This paper presents a new spherical-flow cubic-analysis procedure for estimating horizontal and vertical permeabilities solely from pressure transient data acquired at an observation probe of the dual-packer-probe wireline formation testers (WFTs) for all inclination angles of the wellbore. The procedure is based on the analytical spherical-flow equation that Onur et al. (2004a) previously presented, and the conventional spherical-flow analysis plot of drawdown or buildup observation probe pressures. This procedure now makes it possible for one to estimate both horizontal and vertical permeabilities from observation- probe pressure data exhibiting spherical flow for packer-probe interval pressure transient tests (IPTTs).

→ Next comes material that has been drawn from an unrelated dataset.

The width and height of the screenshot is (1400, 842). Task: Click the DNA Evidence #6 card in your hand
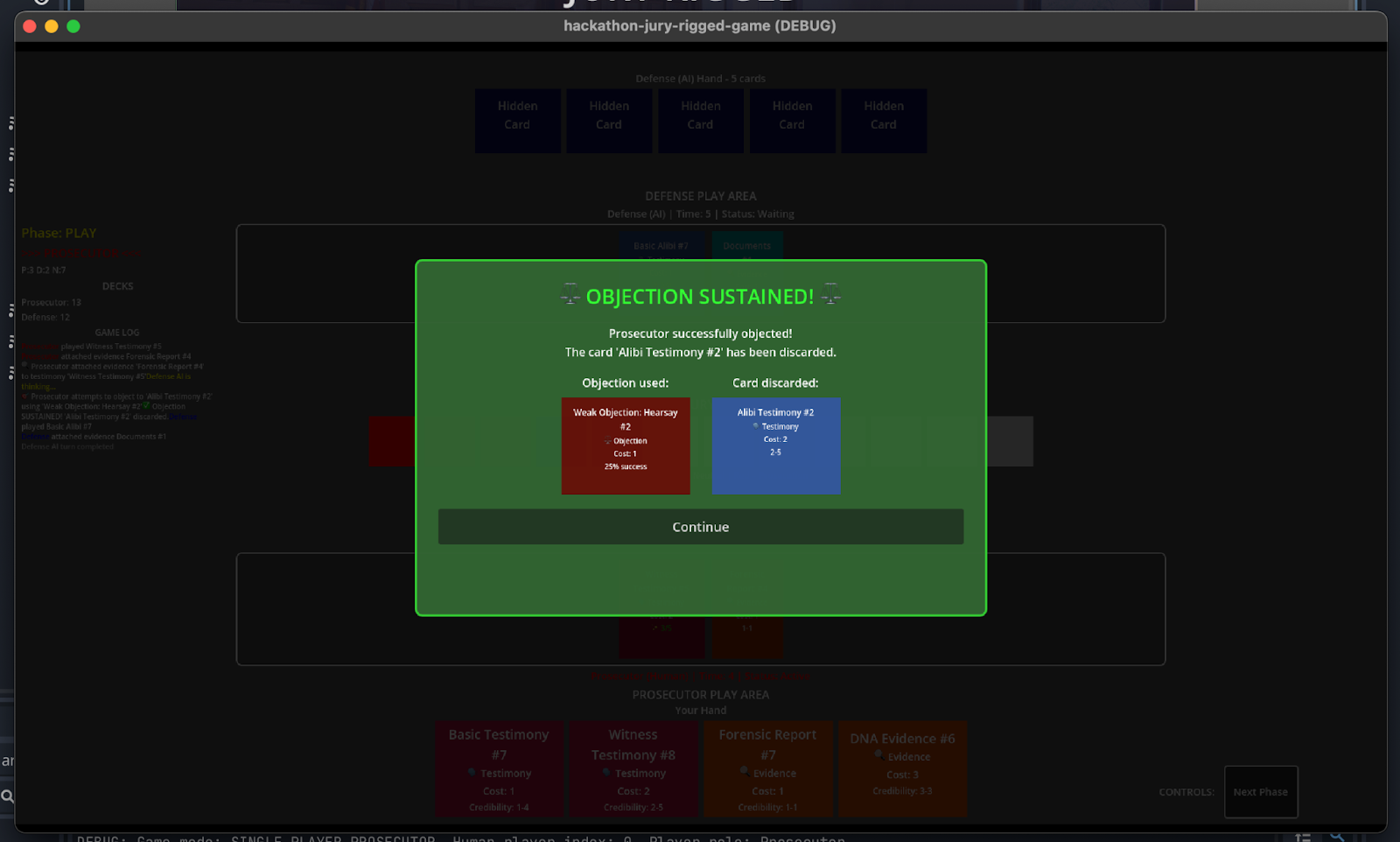click(902, 768)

The new analysis procedure does not require one to know the formation thickness or to observe the radial flow regime at the dual-packer and/or observation probe. The procedure provides unique estimates of horizontal and vertical permeabilities from observation-probe pressure data obtained along both vertical and horizontal wellbores. However, for slanted well cases, the analysis procedure yields two possible solutions for the horizontal and vertical permeabilities. Therefore, one must use a priori information on permeabilities, from sources such as core data or pretests, to eliminate one of the solutions and identify the appropriate solution for the slanted well cases. For IPTTs that have transitional data from the spherical flow regime to late-radial flow regime, nonlinear regression analysis based on history matching of dual-packer- and/or observation-probe pressure measurements from slanted wells may also help one to estimate correct values of horizontal and vertical permeabilities. We illustrate the applicability of the proposed analysis procedure by considering two synthetic and two field packer-probe IPTT data sets from vertical and slanted wellbores.

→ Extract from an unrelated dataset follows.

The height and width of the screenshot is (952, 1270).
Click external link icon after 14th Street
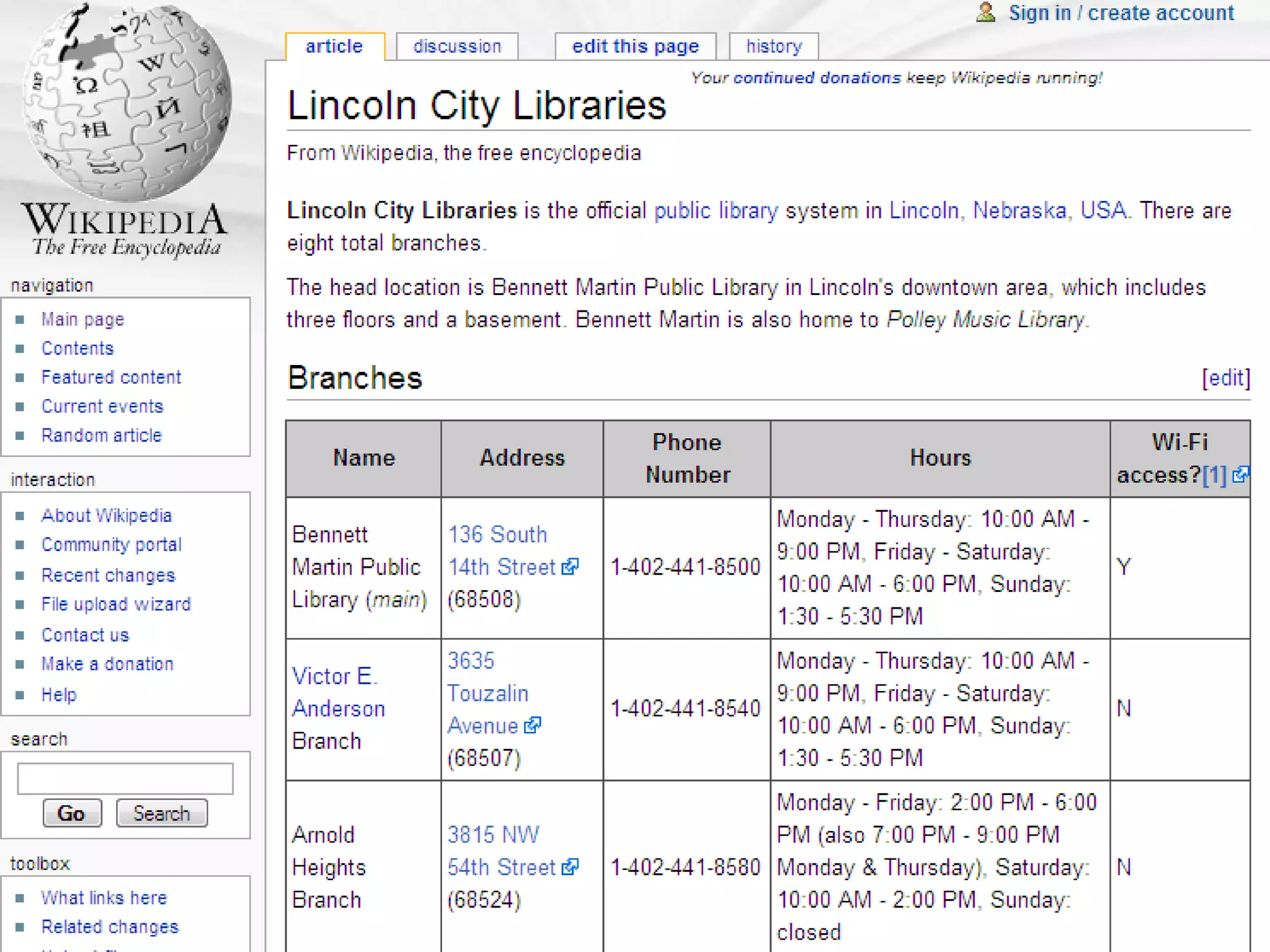(570, 566)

Over the last four decades, wireline formation testing has become quite attractive for reservoir pressure profiling, sampling/fluid identification, IPTTs, and in-situ stress testing. IPTTs conducted with packer-probe formation testers provide dynamic permeability and anisotropy information with high vertical resolution along the wellbore (Zimmerman et al. 1990; Pop et al. 1990; Goode and Thambynayagam 1992; Kuchuk et al. 1994). Permeability is one of the most important parameters for both reservoir management and well performance. Permeability and permeability anisotropy, the ratio kv/kh, strongly affect all reservoir displacement processes. Thus, it is becoming increasingly important to determine these values as operators shift their focus from primary to secondary and tertiary recovery.
Fig. 1 shows a schematic diagram of a packer-probe interference test (usually referred to as an IPTT) in a deviated well in an anisotropic formation that is bounded vertically and infinite laterally. The schematic represents a general configuration that is valid for all inclination angles (qw) of the wellbore. For instance, if qw = 0o, then we consider an IPTT conducted in a vertical well, whereas if qw = 90o, we consider an IPTT conducted in a horizontal well. In these tests, a dual-packer is set against the formation to serve as a flow source. The pressure transients are measured at both the packer interval and observation probe. Any pressure change at the observation probe due to flow from the packer interval clearly indicates communication within the formation between the two locations. Interpretation of packer and probe data provides one with permeability values in both the vertical and horizontal direction. Furthermore, one can characterize the near-wellbore heterogeneity from IPTTs.